A tumor of the sellar region begins in the center of the brain, just above the back of the nose. It can form from different types of brain or spinal cord cells.

Craniopharyngioma (grade I): A craniopharyngioma is a rare tumor that usually forms just above the pituitary gland (a pea-sized organ at the bottom of the brain that controls other glands). The tumor may grow into nearby tissues, including the pituitary gland and optic nerves. This can affect many functions, including hormone-making and vision. These tumors occur in adults and children. (See the PDQ summary on Childhood Craniopharyngioma Treatment for more information on the treatment of children.)
Pituitary tumor

Other Adult Brain Tumors
There are many other types of adult brain tumors that are rare and are not discussed in this summary.
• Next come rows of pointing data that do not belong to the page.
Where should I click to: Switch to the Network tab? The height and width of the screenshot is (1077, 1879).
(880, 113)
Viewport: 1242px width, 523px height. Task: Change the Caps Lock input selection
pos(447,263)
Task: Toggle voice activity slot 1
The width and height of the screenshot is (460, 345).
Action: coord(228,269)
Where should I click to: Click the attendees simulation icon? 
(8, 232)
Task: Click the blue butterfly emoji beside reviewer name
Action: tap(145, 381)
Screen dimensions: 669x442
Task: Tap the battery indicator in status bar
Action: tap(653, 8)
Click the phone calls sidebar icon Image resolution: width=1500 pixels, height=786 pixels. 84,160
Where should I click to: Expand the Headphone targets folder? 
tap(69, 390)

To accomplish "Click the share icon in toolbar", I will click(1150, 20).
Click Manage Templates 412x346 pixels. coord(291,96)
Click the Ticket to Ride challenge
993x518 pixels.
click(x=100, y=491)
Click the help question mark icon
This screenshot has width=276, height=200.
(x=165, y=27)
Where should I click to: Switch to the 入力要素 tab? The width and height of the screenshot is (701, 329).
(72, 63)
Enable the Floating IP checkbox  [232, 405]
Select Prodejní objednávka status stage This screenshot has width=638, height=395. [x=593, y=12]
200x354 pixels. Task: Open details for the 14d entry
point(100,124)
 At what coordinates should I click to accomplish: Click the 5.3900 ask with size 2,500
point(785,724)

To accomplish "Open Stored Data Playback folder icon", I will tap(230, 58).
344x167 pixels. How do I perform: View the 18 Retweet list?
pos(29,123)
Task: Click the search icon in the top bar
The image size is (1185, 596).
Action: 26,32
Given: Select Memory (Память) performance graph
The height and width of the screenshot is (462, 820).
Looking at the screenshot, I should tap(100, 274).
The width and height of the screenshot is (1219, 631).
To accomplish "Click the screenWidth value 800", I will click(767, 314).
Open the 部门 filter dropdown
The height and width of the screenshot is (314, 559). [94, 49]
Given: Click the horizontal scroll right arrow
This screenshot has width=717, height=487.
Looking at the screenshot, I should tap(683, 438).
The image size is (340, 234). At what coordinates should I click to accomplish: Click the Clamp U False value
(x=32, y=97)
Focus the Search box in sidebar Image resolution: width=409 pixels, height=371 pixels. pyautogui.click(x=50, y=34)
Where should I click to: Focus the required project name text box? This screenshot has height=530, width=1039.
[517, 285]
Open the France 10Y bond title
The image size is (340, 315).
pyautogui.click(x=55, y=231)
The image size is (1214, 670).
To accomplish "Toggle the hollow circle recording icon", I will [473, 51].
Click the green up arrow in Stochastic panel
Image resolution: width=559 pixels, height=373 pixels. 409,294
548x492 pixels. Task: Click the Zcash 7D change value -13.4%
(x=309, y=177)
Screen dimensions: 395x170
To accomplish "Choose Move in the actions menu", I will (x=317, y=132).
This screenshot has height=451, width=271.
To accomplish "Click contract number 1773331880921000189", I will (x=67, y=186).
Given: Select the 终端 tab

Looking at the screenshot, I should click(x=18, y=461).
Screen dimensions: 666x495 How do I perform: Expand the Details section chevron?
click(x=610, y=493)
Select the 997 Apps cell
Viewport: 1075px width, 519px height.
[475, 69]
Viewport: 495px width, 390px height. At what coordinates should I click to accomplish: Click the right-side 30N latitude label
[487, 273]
See the NCI website for information about these other types of adult brain tumors:

• Pleomorphic xanthoastrocytoma.
• Subependymal giant cell astrocytoma.
• Astroblastoma.
• Chordoid glioma of the third ventricle.
• Gliomatosis cerebri.
• Gangliocytoma or ganglioglioma.
• Desmoplastic infantile astrocytoma or ganglioglioma.
• Dysembryoplastic neuroepithelial tumor.
• Central neurocytoma.
• Cerebellar liponeurocytoma.
• Paraganglioma.
• Ependymoblastoma.
• Supratentorial primitive neuroectodermal tumor (PNET).
• Choroid plexus papilloma or carcinoma.
• Pineal parenchymal tumors of intermediate differentiation.
• Melanocytic lesions.
• Capillary hemangioblastoma.
• Schwannoma.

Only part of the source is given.